A: Thank you for noting the widespread use of residual connections in the field. We agree that employing residual connections is a known technique. However, we would like to emphasize that the contribution of our work is not rooted in the mere utilization of residual connections but in the strategic insights we have developed regarding their implementation: Language Query information progressively diminishes in the cross-attention arthicture. In response to this finding, we have strategically incorporated residual connections to mitigate this loss of information. This methodological choice was a targeted response to the specific challenge we identified through our study. This approach has notably improved our model's performance, illustrating the effectiveness.

评论

(3) More importantly, the performance improvement that resulted from combining these three techniques is not impressive at all compared with vanilla adapters, as shown in the middle rows of Table 2.

A: Thank you for your critique regarding the performance improvements of our UniAdapter, as compared to vanilla adapters in Table 2. We appreciate your perspective and would like to address a potential misunderstanding about the expectations in the realm of parameter-efficient transfer learning, the category under which our UniAdapter method falls.

  • In parameter-efficient transfer learning, it's generally recognized that the upper limit of performance is often set by full fine-tuning. As a result, significant performance variances between different adapter models may not be immediately evident.
  • Meanwhile, it's important to note that our UniAdapter achieves significant improvements in specific tasks. For instance, in video retrieval tasks, UniAdapter shows an improvement of 2.5 in Recall@1 (52.1 vs. 49.6) compared to the standard Adapter, as shown in Table2. Similarly, in Video VQA tasks, it outperforms by 1.7 (44.5 vs. 42.8). These improvements, while appearing modest, are significant in the context of parameter-efficient transfer learning.
  • More importantly, the UniAdapter not only competes closely with full fine-tuning but, in certain instances, even surpasses it. This is a significant feat, as it challenges the traditional performance benchmarks in this field. Although the numerical increases in performance might seem modest, they represent a substantial leap forward, highlighting the effectiveness and efficiency of our UniAdapter.

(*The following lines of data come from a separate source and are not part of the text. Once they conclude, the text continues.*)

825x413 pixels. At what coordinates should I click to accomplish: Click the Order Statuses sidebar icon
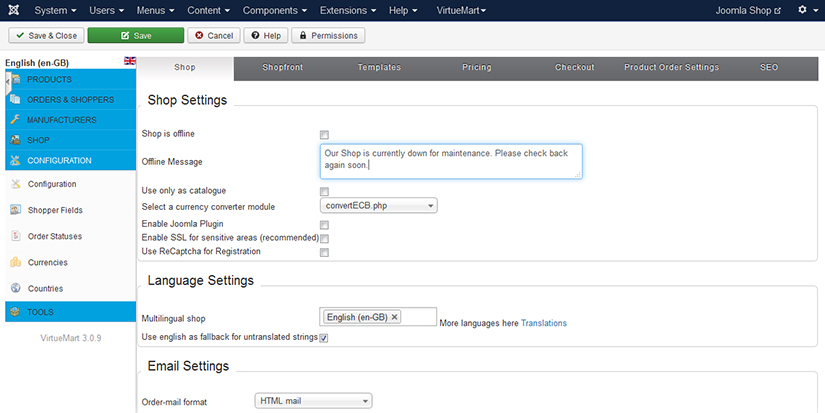click(16, 236)

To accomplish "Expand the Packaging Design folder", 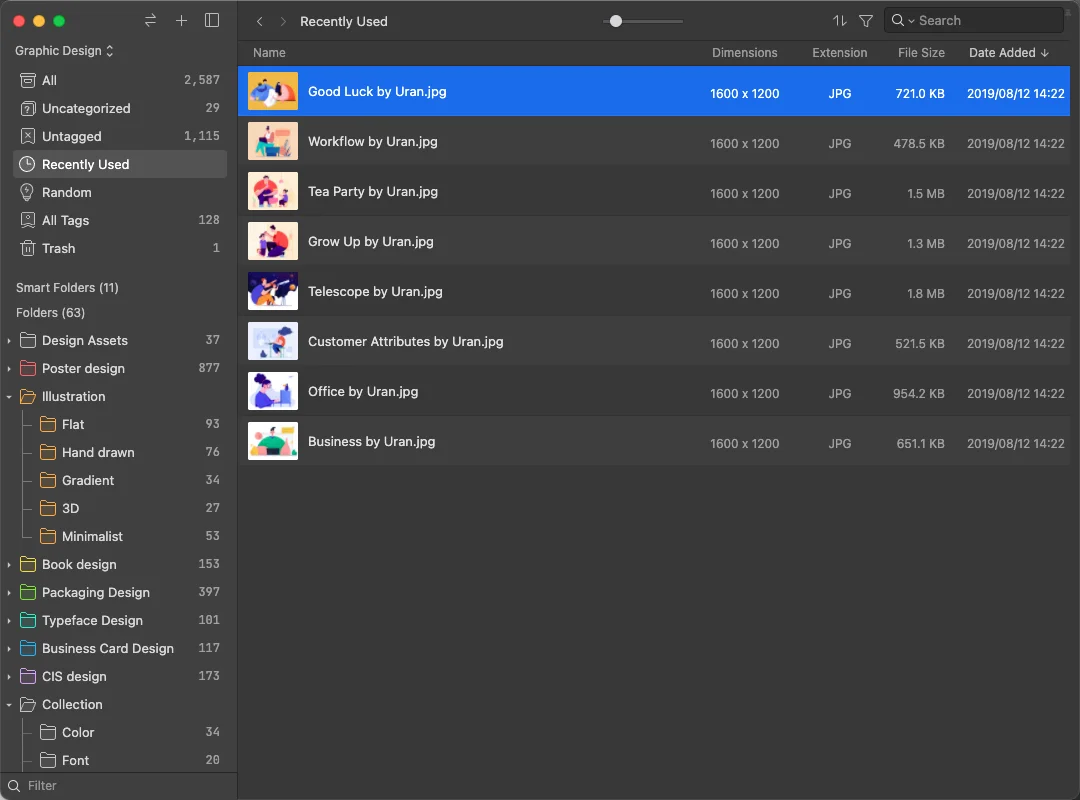I will click(x=9, y=593).
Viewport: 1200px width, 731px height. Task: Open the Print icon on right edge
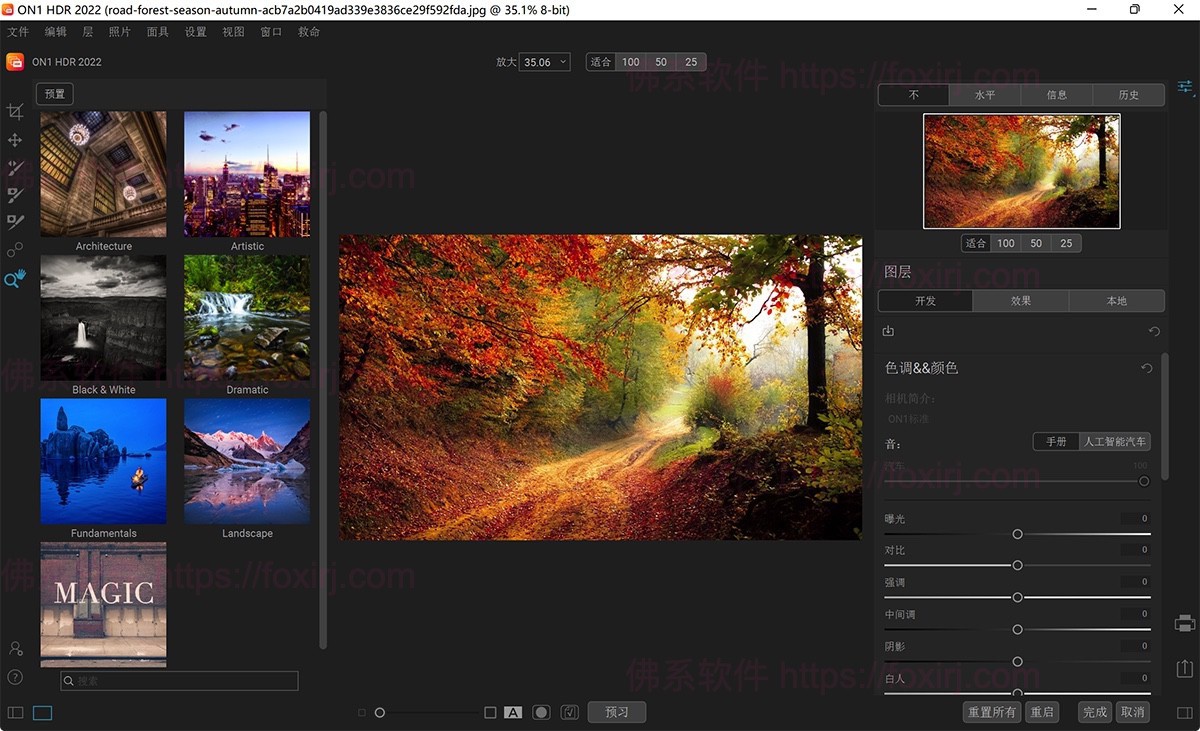click(1185, 623)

Q2: Related work: The absence of related work published in 2023 from the first three sections of the paper is surprising. Only a few recent methods are used as baselines in the last experiment section.

A: Thank you for pointing out the need to incorporate more recent related work from 2023 in the initial sections of our paper. We value your constructive feedback and recognize the importance of reflecting the latest advancements and trends in our field.

In response to your feedback, we have carefully reviewed and included additional related work published in 2023 in the first three sections of our manuscript. Furthermore, we have expanded the set of baselines in the last experiment section to encompass more recent methods.

Thank you again for your constructive suggestion regarding the inclusion of more recent related work in the initial sections of our paper. Should there be any specific recent publications that we may have overlooked or that you believe should be included in our manuscript, please feel free to let us know.

Q3: Comparison fairness: In Table 2, the highlighted best-performing result is UniAdapter with r=512, which uses 19.0M parameters, significantly more than the middle rows. The comparison is kind of unfair, and it would be better to include "Adapter with r=512" for a fair evaluation.

A: We apologize for any confusion caused by the presentation of our results in Table 2. Thank you for bringing this to our attention.

  • We would like to clarify that the inclusion of UniAdapter with r=512 in Table 2 was primarily for the purpose of comparing different configurations of UniAdapter itself (specifically, r=128 vs. r=512) as well as full finetuning baseline. This was not intended as a direct comparison with the standard Adapter model. We realize now that this might not have been clearly conveyed in our original presentation.

  • Acknowledging your valid point about ensuring a fair comparison, we have revised Table 2 to include results for the Adapter model with r=512. This adjustment ensures a more balanced and comprehensive evaluation, allowing for a direct comparison of UniAdapter's performance with that of an equivalently parameterized Adapter model.

评论

Q4: Scaling: The paper mentions that UniAdapter is currently only integrated with BLIP. It raises the question of how the method scales to larger models, such as BLIP2, SimVLP, BEIT 3. Further investigation into the scalability and applicability of UniAdapter is needed.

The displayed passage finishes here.